List every line of the data below that contains the string "Home".

______

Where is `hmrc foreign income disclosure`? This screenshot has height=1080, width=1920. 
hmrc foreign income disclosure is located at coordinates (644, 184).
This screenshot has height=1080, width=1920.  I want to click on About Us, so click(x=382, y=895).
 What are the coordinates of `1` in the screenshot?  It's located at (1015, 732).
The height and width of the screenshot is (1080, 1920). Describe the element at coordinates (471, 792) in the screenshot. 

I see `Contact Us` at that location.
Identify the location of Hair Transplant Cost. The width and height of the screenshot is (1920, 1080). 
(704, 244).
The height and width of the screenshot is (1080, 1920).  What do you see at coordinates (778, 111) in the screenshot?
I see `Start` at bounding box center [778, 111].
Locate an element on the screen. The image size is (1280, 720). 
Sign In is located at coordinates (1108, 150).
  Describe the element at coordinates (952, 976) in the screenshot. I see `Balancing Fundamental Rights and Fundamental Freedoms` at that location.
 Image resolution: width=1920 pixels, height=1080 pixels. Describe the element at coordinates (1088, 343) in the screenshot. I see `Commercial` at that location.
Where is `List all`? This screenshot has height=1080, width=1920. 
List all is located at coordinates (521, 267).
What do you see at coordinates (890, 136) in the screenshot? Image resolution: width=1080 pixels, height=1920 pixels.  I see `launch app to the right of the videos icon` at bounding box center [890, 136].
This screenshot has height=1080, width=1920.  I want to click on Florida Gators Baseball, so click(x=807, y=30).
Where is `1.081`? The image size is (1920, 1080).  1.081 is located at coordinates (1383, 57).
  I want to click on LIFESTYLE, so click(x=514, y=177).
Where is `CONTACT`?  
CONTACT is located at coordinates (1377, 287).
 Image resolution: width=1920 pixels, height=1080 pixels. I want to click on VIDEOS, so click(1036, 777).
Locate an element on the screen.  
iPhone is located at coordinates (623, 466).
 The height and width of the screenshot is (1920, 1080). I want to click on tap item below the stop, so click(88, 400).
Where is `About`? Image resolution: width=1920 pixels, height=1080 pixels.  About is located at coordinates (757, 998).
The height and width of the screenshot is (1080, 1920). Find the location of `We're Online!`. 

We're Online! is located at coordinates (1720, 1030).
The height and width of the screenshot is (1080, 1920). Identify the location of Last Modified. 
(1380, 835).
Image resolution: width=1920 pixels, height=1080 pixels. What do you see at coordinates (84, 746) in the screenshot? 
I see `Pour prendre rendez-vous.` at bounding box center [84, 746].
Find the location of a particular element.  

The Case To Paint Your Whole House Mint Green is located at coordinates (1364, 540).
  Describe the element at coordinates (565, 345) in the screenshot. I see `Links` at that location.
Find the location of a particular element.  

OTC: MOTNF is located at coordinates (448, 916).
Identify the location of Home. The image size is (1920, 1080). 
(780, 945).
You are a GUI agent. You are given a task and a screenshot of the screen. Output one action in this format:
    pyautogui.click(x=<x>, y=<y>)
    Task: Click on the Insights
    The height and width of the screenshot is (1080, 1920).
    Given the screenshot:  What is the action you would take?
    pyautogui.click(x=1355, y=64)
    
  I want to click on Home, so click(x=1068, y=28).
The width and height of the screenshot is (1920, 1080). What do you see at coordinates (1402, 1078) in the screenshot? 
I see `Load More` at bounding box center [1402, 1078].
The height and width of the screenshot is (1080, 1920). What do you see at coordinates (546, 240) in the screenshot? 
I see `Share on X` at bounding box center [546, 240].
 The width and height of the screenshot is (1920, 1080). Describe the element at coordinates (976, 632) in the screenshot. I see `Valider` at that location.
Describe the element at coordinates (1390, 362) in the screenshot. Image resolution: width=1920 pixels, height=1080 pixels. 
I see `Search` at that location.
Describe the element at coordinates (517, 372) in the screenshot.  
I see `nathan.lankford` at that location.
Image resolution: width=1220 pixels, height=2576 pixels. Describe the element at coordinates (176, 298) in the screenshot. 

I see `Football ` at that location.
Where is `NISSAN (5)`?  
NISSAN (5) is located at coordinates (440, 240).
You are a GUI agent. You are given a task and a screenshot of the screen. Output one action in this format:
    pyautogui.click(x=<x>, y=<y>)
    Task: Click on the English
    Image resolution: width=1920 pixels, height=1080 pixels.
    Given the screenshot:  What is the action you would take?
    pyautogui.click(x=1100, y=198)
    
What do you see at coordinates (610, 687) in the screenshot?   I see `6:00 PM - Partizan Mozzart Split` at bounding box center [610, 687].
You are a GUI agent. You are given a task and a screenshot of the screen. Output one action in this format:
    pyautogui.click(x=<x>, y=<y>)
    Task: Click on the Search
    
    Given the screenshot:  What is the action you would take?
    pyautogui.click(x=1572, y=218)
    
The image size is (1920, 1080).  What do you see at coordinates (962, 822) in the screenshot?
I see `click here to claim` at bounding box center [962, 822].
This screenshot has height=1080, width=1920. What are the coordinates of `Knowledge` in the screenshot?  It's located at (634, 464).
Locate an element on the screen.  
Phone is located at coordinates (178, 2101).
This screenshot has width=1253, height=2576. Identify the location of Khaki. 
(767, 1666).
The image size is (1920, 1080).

______

- Exercise solution
Identify the location of Home. The image size is (1920, 1080). 
  I want to click on Home, so click(x=1068, y=28).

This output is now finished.